Surface design workshop with Betty Busby

Last weekend was triple booked with all kinds of things (including a funeral), but the main thing was the opening of fiberworks (which I'll share pictures of next week) and a two-day workshop with Betty Busby.  Betty's absolutely fantastic-  I've known her for a long time and she's the one who organized the invitational show at the NM State Capitol last summer.  Her work is phenomenal, you can see some of it here.

She does several workshops, but this one was for surface design.  We did a bunch of silk painting using different approaches, did some sun printing using custom cut vinyl, and then spent a bunch of time doing what she calls post-processing.  This is surface embellishment with all kinds of things, colored pencils, inktense pencils, fabric markers, paint markers, shiva paintsticks, gel pens, and many more.  She had tons of tips and tricks to share, and huge bags of different things to try.  It was a lot of fun and I have lots of notes of things I want to incorporate going forward,  particularly with regards to her overall approach.

I did a lot of testing different fabrics during the class just to see how well her approaches would work on different things.  She uses a lot of silk, and I did a fair amount of that, but I also used a bunch of my shiny bridal-type polyester and some polyester velvet.  Usually I'm all about the candy colors- and Betty brought every color of paint you can imagine, but you can see from what I did that I was in a sort of muddy orange mood!
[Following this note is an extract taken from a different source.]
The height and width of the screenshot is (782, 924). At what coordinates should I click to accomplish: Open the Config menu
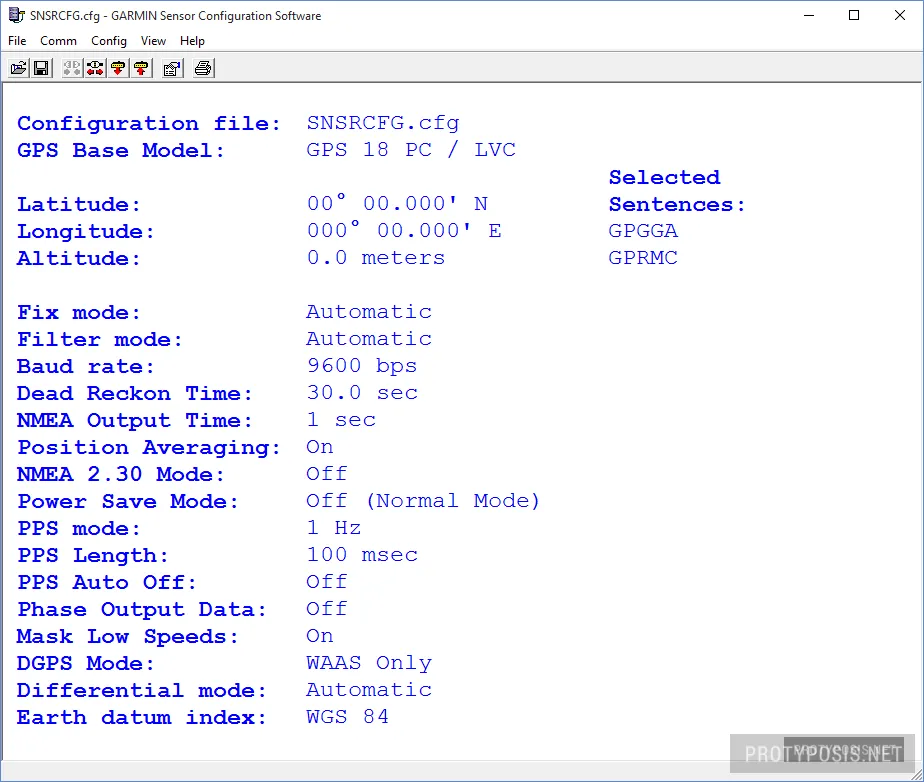coord(109,41)
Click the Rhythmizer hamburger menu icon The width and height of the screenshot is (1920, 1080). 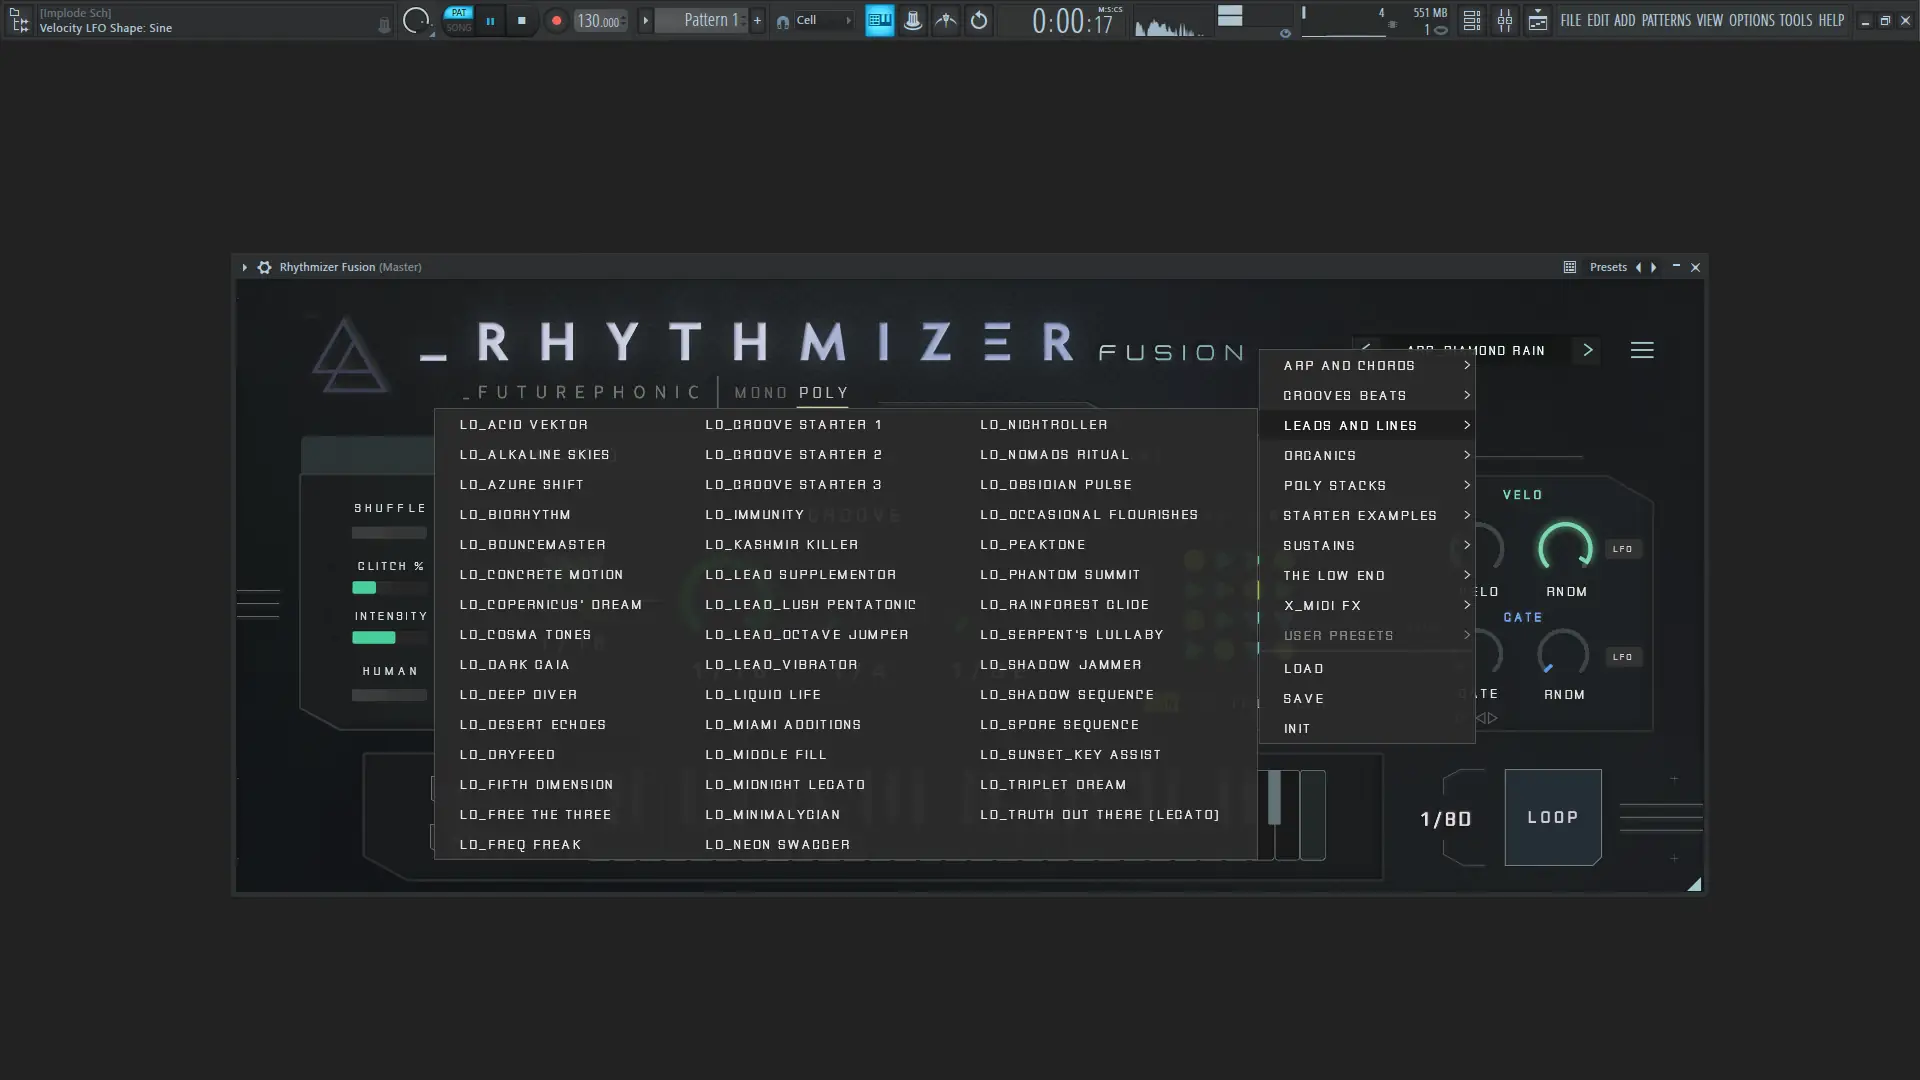coord(1643,350)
This is a piece I "sunprinted"  It's not traditional sun printing, but you wet paint the fabric and then put down the vinyl shape and as it dries a print is left behind.  The black star, white spiderweb, and black cambrian shell are all vinyl cutouts on the wet fabric.  This was shiny white polyester.


After they dry, and you peel back the vinyl, it's lighter underneath.  Here's the shell after I removed the vinyl and started coloring on it with paintsticks and markers.


Here's the lily pad after I started embellishing it and its background.  I used painsticks and markers and paint markers and colored pencils and gel pens.  Just to experiment!






This one was printed onto a chunk of an orange sari-  I liked the formal gold woven edge contrasting with the organic feeling of the prints.  No post-processing yet.  I might piece a halloween quilt with this and the one above



Here's another one I sunprinted-  this one is on silk, but no embellishment yet, this is just what it looked like after I peeled off the vinyl.



This was painted silk over rubber bands


And this one was silk painted over a place mat.



This started out as some sort of tablecloth-  it was beige, but it had flowers woven in it a sort of jacquard weave so it had a lot of texture.  I wasn't sure whether the printing would work but it did!  




And this one was polyester velvet, painted using a faux-shibori technique.  Came out with lots of great lines and organic stripes even in the velvet which doesn't pleat well.  The next picture shows what it looked like as I was painting it.




And of course the side of my hand was covered in paintstick, paint, and marker after coloring for a while!



The workshop was really great and I had a good time.  It was nice to just be creative without any particular project in mind.  Definitely take a workshop from Betty if you have the opportunity!